### Tarea
Continúa el texto sobre Hegel y el surrealismo justo después de su última oración.

Del mismo modo, únicamente la ciega sumisión (a la letra que no al espíritu) de gran número de marxistas a lo que ellos consideran, en méritos de una superficial interpretación, como el pensamiento de Marx y de Engels, explica que la Rusia soviética y los organismos culturales de los países sometidos a su control, sigan la deplorable actitud de corear a quienes nos hemos referido anteriormente, y permiten que se vuelvan a iniciar, y, lo cual es todavía peor, que adquieran gran tensión pasional, unos debates que, después de Hegel, ya no pueden tener lugar. Basta con citar a Hegel para que los ceños se frunzan, en los ámbitos revolucionarios. ¡A Hegel, al hombre que pretendió poner la dialéctica cabeza abajo, piensan los revolucionarios! Inmediatamente os miran como a un ser sospechoso, y, como sea que las tesis marxistas sobre arte y poesía, tesis que, dicho sea, incidentalmente, escasean y son poco convincentes, han sido todas improvisadas mucho después de Marx, el primer filisteo recién llegado puede lograr el general aplauso con sólo lanzar a la cabeza del auditorio los términos «literatura y pintura de combate», «contenido de clase», etc., etc.
Sin embargo, Hegel existió. Existió y, con mucha antelación, dictó sentencia sobre las hueras acusaciones que ahora se nos formulan. Sus opiniones en materia de arte y poesía, que son las únicas, hasta el presente momento, que derivan de una cultura enciclopédica, siguen siendo, ante todo, propias de un maravilloso historiador; nadie puede decir que estas opiniones estén viciadas a priori por los compromisos derivados del sistema adoptado, y si, pese a todo, el lector materialista advirtiera, en el curso de los desarrollos forzosamente suscitados por este sistema, la existencia de dichos compromisos, éstos únicamente quedarían traducidos en unos cuantos errores fácilmente rectificables. Lo esencial es que se formó un conjunto verdaderamente único de conocimientos, y que este conjunto de conocimientos pudo someterse a la acción de una máquina a la sazón totalmente nueva, ya que el propio Hegel la había inventado, de una máquina cuya potencia ha demostrado ser única, a saber, la máquina dialéctica. Creo que, incluso en nuestros días, es a Hegel a quien debemos recurrir para averiguar si la actividad surrealista en materia artística está o no está sólidamente fundada. Únicamente Hegel puede decir si esta actividad estaba predeterminada en el tiempo, únicamente Hegel puede aclararnos si la duración futura del surrealismo habrá de contarse en días o en siglos.

### Datos

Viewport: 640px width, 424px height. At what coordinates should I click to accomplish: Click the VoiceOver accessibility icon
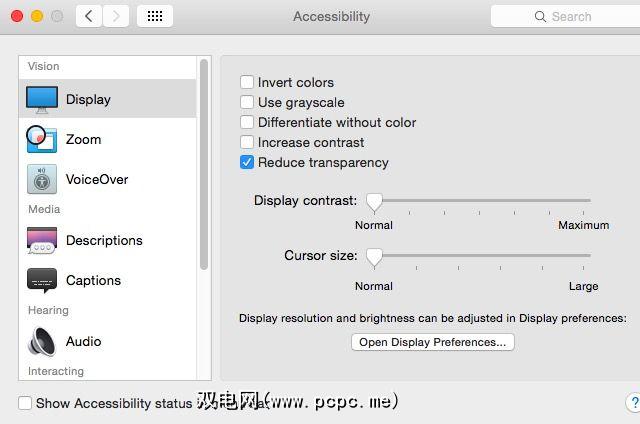42,179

### Resultado
Ante todo, conviene recordar que Hegel previo muy claramente el actual destino de la poesía, de la poesía a la que situaba por encima de todas las artes —según Hegel, las artes se relacionan en el siguiente orden, que va de la más pobre a la más rica:
Arquitectura,
Escultura,
Pintura,
Música
Poesía
De la poesía en la que Hegel veía «el verdadero arte del espíritu», el único «arte universal» capaz de producir en su propio ámbito todos los modos de representación propios de las otras artes. Hegel puso magníficamente de relieve que, en la misma medida en que, al paso del tiempo, la poesía tiende a predominar más y más sobre las demás artes, manifiesta, contradictoriamente, más y más necesidad de alcanzar, 1.° por sus propios medios, y 2. por nuevos medios, la precisión propia de las formas sensibles. La poesía, libre de todo contacto con la materia que pesa, gozando del privilegio de representar material y moralmente las sucesivas situaciones de la vida, realizando merced al beneficio de la imaginación la perfecta síntesis del sonido con la idea, no ha dejado ni un momento, en la época moderna, a contar desde su gran emancipación romántica, de afirmar su hegemonía sobre las restantes artes, no ha dejado de penetrarlas profundamente, de conquistar en ellas más y más territorio. A decir verdad, parece que sea en la pintura donde la poesía haya hallado un más amplio campo de influencia; la poesía ha arraigado tan firmemente en la pintura que ésta puede, en nuestros días, pretender compartir, en entre un poema de Paul Eluard o de Benjamín Péret y una tela de Max Ernst, de Miró, de Tanguy. La pintura, liberada de la preocupación de reproducir básicamente formas del mundo exterior, utiliza ahora, a su vez, el único elemento exterior del que ningún arte puede prescindir, a saber, la representación interior, la imagen presente en el espíritu. La pintura confronta esta representación interior con la representación de las formas concretas del mundo real, busca, tal como ocurre en la pintura de Picasso, aprehender el objeto en su aspecto general, y, cuando lo ha conseguido, intenta aquella tarea suprema que es la tarea poética por antonomasia: excluir (relativamente) el objeto exterior en cuanto tal, y considerar la naturaleza únicamente en su relación con el mundo interior de la conciencia.
La fusión de las dos artes suele realizarse, en nuestros días, de modo tan integral que, para hombres como Arp y como Dalí, resulta indiferente, y valga la expresión, expresarse con medios poéticos o expresarse con medios plásticos, y si bien en el caso del primeramente nombrado estas dos formas de expresión son consideradas, sin la menor duda, como necesariamente complementarias, también es cierto que en el caso del segundo son tan perfectamente susceptibles de superponerse que. la lectura de algunos fragmentos de sus poemas produce tan sólo el efecto de dar vida a unas cuantas escenas visuales más, a las que, sorprendentemente, la vista otorga el resplandor propio de los cuadros de este artista.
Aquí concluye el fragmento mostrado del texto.